Mobile menu

erratic Proz term search results
Thread poster: Ken Cox
Ken Cox  Identity Verified
Local time: 07:39
German to English
+ ...
Mar 14, 2006

Searches for German terms containing umlaut characters are rather erratic lately, which seems to coincide with the switch to Unicode.

At the minimum, I have two questions:

1. How do I know (and how can I control) which encoding my browser uses for entries on the Proz site? (I'm using Opera under Windows XP Pro. Does it use the same encoding for posting as for viewing?)

2. How does the search engine handle diacritical characters, and how does it handle historical Kudoz postings that were presumably posted in a variety of encodings?

Just to give an example: the recent Kudoz question for Störkontur (http://www.proz.com/kudoz/1280964). A colleague pointed the asker to a previous Kudoz question for this term (http://www.proz.com/kudoz/243634), and the asker replied that she did a Kudoz term search but didn't find that entry. I'm not surprised, because my search using 'Störkon' (German to English with full word match disabled) returns entries for several combinations of St and various umlauted vowels, as well as some terms that have no evident relationship to the search string, but not the entry for the above-mentioned previous Kudoz question (which incidentally is the first hit regurned by a google search for Störkontur + proz).

TASKS TO CARRY OUT —
a: Answer these about the thread:
(i) What change do the erratic umlaut searches seem to coincide with?
(ii) Which browser and operating system does the poster use?
(iii) What search string did the poster enter when looking for the earlier entry?
b: Return the stretch of the thread from "Mobile menu" through "switch to Unicode.", copied word for word.

[Item coordinate data]
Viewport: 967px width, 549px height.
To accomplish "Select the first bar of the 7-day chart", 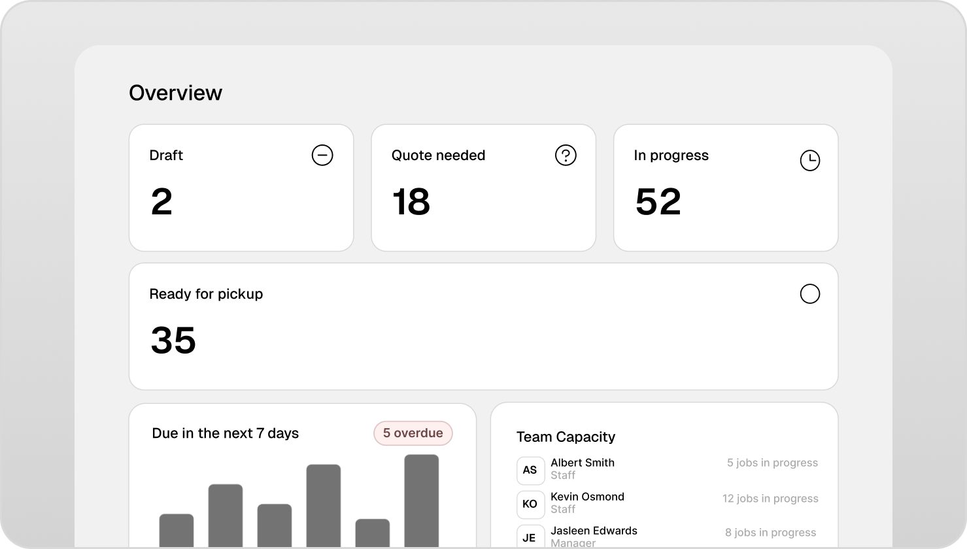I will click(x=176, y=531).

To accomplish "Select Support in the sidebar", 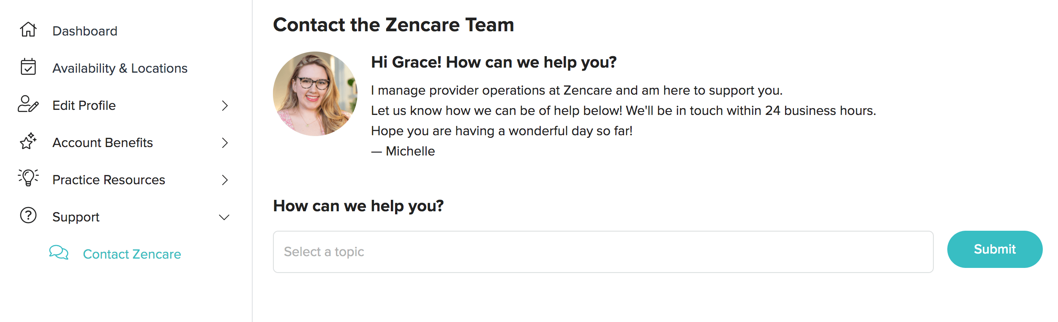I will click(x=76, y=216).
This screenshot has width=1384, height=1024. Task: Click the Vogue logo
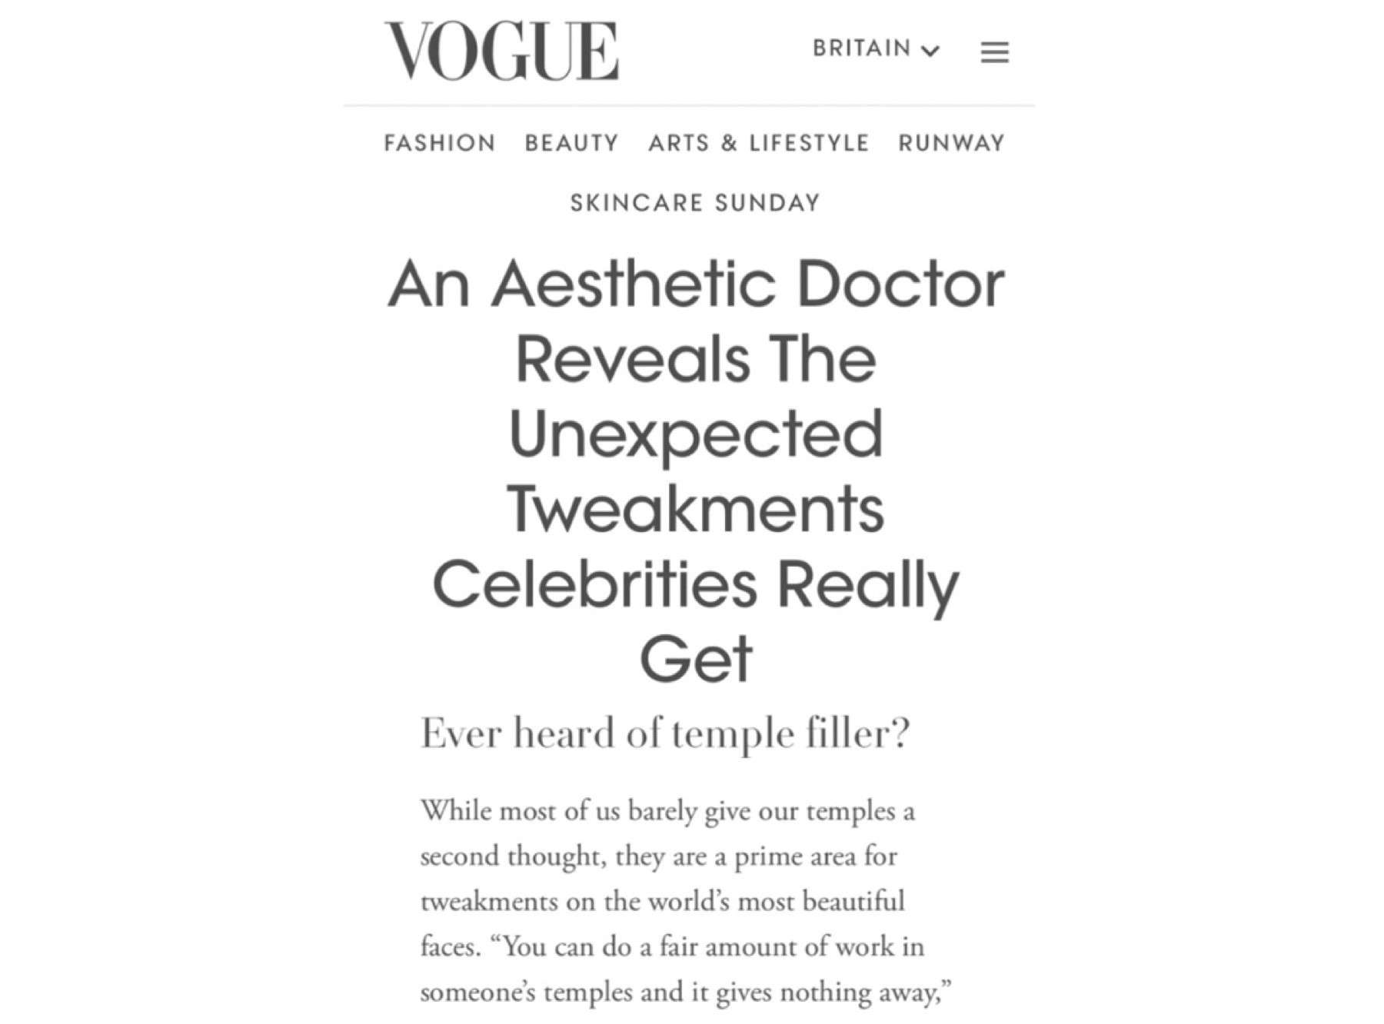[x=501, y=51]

RESPONSE LIST —
a:
(i) The switch to Unicode.
(ii) Opera under Windows XP Pro.
(iii) 'Störkon'.

b:
Mobile menu

erratic Proz term search results
Thread poster: Ken Cox
Ken Cox  Identity Verified
Local time: 07:39
German to English
+ ...
Mar 14, 2006

Searches for German terms containing umlaut characters are rather erratic lately, which seems to coincide with the switch to Unicode.